I love Venice. I have been coming here since 1973 when I was a student at Tyler School of Art, in Rome. Venice has changed and not always good changes, yet when you are in love with a place, you may tolerate more. I say I am Veneziadipendente! Soul is something Venice has if you know where to look and who to talk to. But this is true anywhere. Soul-less travel is about speed. Venice is the opposite of speed and that is the incongruous aspect of mass tourism here. Venice was not made for mass tourism and that needs to change. The city needs to create more programs that help artists and artisans open shops, work here, and stay in business. I hate seeing cruise ships, trash, poorly behaved and badly dressed tourists. Unfortunately, this is a world-wide problem. New York is also full of tourists, trash, and high prices. Things are very complex and condensed in Venice, some days in summer are unbearable. Then the amazing sunset comes and the streets empty out, the city exhales and we fall in love with Venice again.
I believe The Venice Glass Week is a major step. This will bring attention and visitors who appreciate and support art and quality. Opening these types of quality aesthetic events is a very good start. The Biennale is another great event but the creative opportunities are not there long-term for Venice. After seven months, the tents roll up for another two years. To improve a city, there must be consistency and community and government support.

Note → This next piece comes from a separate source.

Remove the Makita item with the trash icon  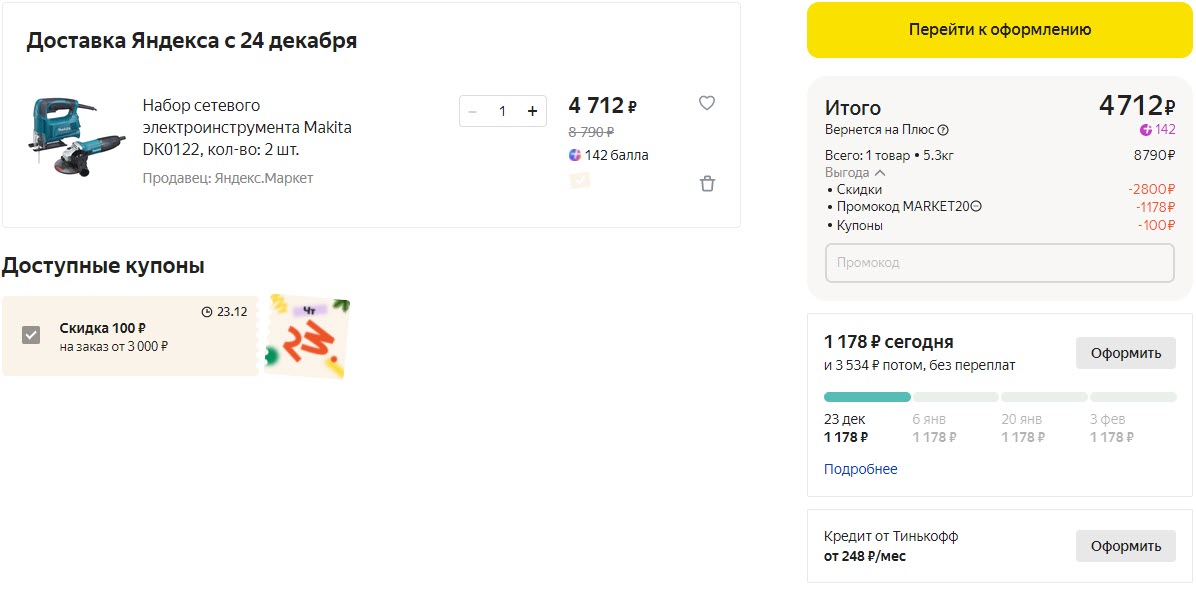(x=707, y=184)
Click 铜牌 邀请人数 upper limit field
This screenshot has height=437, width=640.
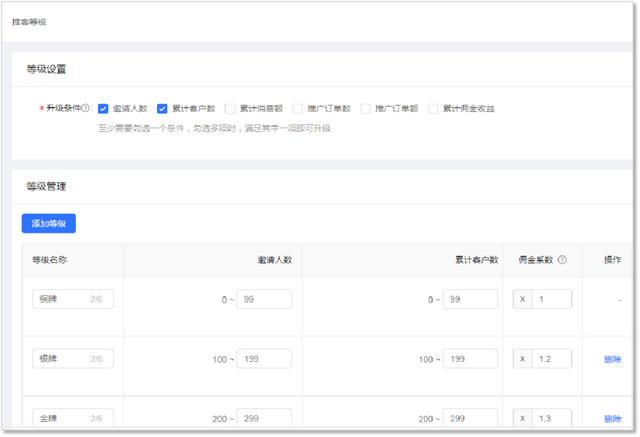pos(264,299)
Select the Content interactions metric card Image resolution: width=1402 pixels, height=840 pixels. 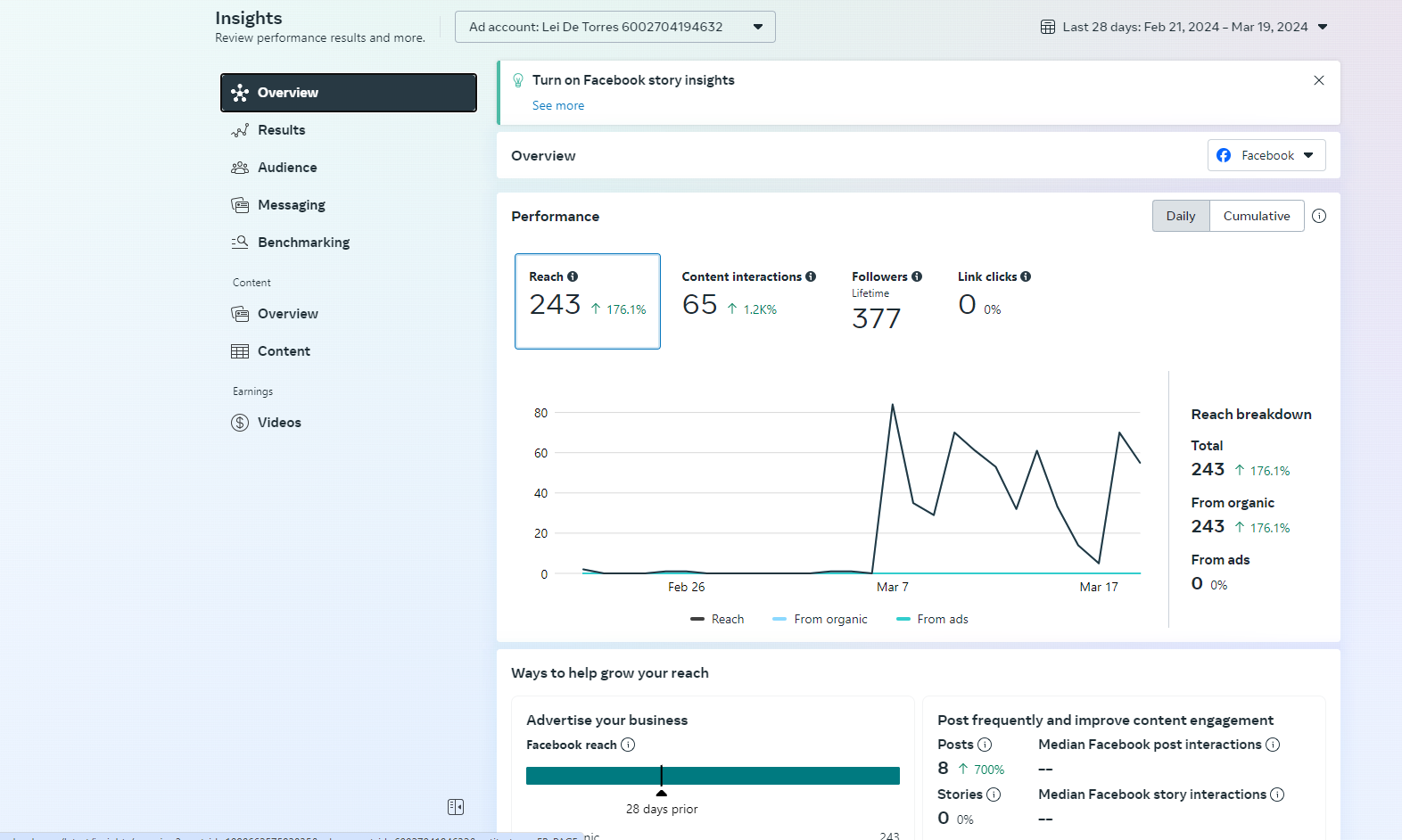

My Quality Venice is: Bar Nomboli and the family who make the best tramezzini in the world, the bar inside Caffè Florian and barman Maurizio. My Venice is the Rialto market and another near Chiesa dei Miracoli where the fruit looks like jewellery. My Venice is the people that take pride in their work and in their products, Murano with the furnaces blazing away, workers buzzing like bees… Sant’Erasmo festivals celebrating vegetables, riding a bicycle in Treporti where I buy plants for the Honey Garden, getting the front seat on vaporettos that are not crowded, the full moon on the Grand Canal and the Zattere after midnight, the Gianduiotto, cicheti, the Accademia Galleries any time, the island of San Giorgio to watch the sunset from the Church steps, the bookshop at Le Stanze del Vetro, Ca’ Rezzonico visiting the Longhi paintings and the turtles, the Carlo Scarpa garden at Querini Stampalia, Fortuny Museum all the time, a walk on the Lido beach in May or September, Campo Santo Stefano, the Jesuits’ Church with the marble carved drapes, the erboristerie and farmacie with beautiful painted jars and miracles, the artisans, masters of their crafts that make beautiful things by hand: Venetian beaded necklaces, shoes, Murano glass, marbleized paper and books  that you cannot and should not buy anywhere else…Venice is not a myth, it is a working, living island.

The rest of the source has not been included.